Even people with robust insurance plans, or ample funds to supplement them, might not access somatic therapy until it’s too late. According to Dr Biasetti, somatic interventions are crucial in the early stages of eating disorder treatment, when patients are at the height of bodily dysregulation. The onset of any treatment program will trigger a host of fight-or-flight responses, like a racing heartbeat and clammy palms, as patients are thrust into meal plans, weigh-ins and emotionally charged therapy sessions. Before they even begin to relearn hunger and fullness, cues that Dr Biasetti classifies as “high-level interoception,” it is essential to establish awareness of the most basic somatic fluctuations.  

Patients often stumble upon somatic therapy in their second, or fifth, or final attempts at recovery. Anastasia Nevin, a New York-based eating disorder dietitian who specialises in somatic healing, says that nearly all her clients come to her after being failed by traditional providers. “Cognitively, they know what they’re supposed to be doing,” she says, “yet there’s this inability to really integrate that.” Dr Biasetti estimates that 60 to 70 per cent of her clients have already received inpatient treatment.

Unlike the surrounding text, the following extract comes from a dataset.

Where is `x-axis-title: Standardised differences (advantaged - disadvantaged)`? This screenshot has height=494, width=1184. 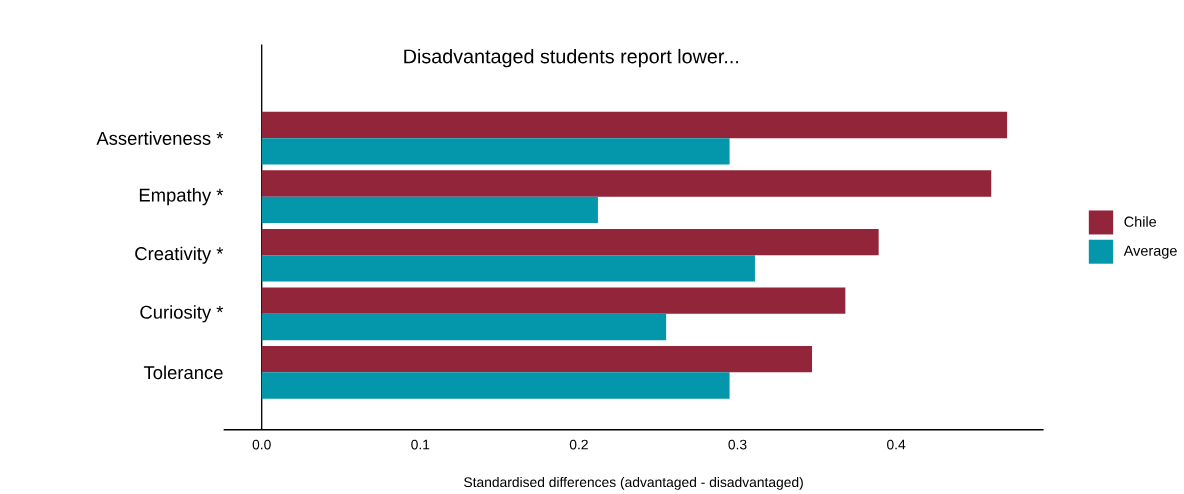 x-axis-title: Standardised differences (advantaged - disadvantaged) is located at coordinates (634, 483).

One explanation for the rampant relapse rates is that patients enact what Dr Biasetti calls “feigning.” In the race to recover before insurance coverage dries up, they resort to performing behavioural changes – following a meal plan, refraining from a binge, flushing the bottle of laxatives down the toilet – without probing the root causes of their disorders. It’s relatively easy to check off the boxes of recovery on paper; what’s harder is to own the internal experience of trauma that drives harmful behaviours to begin with. 

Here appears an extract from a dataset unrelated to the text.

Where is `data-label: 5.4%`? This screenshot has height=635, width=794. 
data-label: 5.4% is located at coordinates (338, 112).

Ani Waggoner, the Renfrew alum, is staggered by her outcomes from somatic therapy; overall, she calls the progress “insane.” Though she doesn’t yet consider herself fully recovered, she says she is closer than she’s ever been. Today, she loves finding moments of joyful connection with her body – dancing to K-pop, playing with her cat, and staging outdoor photoshoots. She hopes to teach dance to kids one day, and use her own experiences to advocate for eating disorder education.

“Sometimes we just don’t have the words to share what we want to say,” Waggoner reflects. The good news? Our bodies do.